September 7th 2012 was the last day we saw each other and said I love you. September 8th Erik went missing... He didn't return any of my calls from work, no reply to texts, and when I got home I found only his things laid out on his desk. No Erik. No more Erik....
September 9 2012 is when they found him dead. His body was found in the pond behind our home by the rowers who were lining up at the starting gates for the School Boy race.
Complete shock. Disbelief. Fear. That was the day my world ended. Now, every September, I relive the most horrific days of my life!
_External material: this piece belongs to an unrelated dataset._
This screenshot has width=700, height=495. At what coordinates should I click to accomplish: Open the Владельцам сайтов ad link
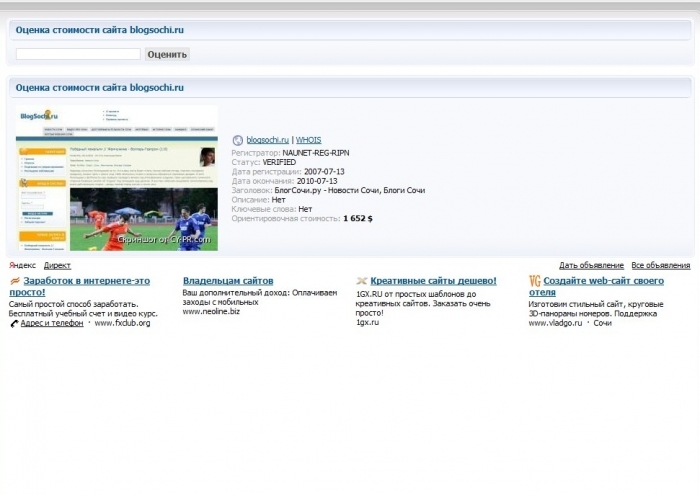[227, 282]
Seeing him there, dead, at the funeral home, is forever burned in my mind. How could he do this!?!? Why would he do this!? No note. No answers. No clue he didn't want to live anymore. He made plans for that weekend and a retreat for the two of us planned for the next... He was making plans with our couple friends to invite them for dinner! Then the switch went off and he decided he didn't want to be here anymore. Just like that! And drowning!?!?! Who drowns them self? How does one even do that unless they REALLY REALLY want to die! How on earth do you bypass the very instinctive mechanism to come up for air??? wtf..... :'( A million questions that will never be answered on top of all the pain I'm left with and a shattered heart.
Why baby? Why......... :'(
It'll be 2 years this September 8th and I still wait for him to walk through the door... I wish this was all just a horrific nightmare.
I miss the thoughts that design and build your mind
I miss the way you hold me close like vines
I miss you all the time - USS
Peace, care for yourself. Blossom x
If nothing else, give refuge to those in need.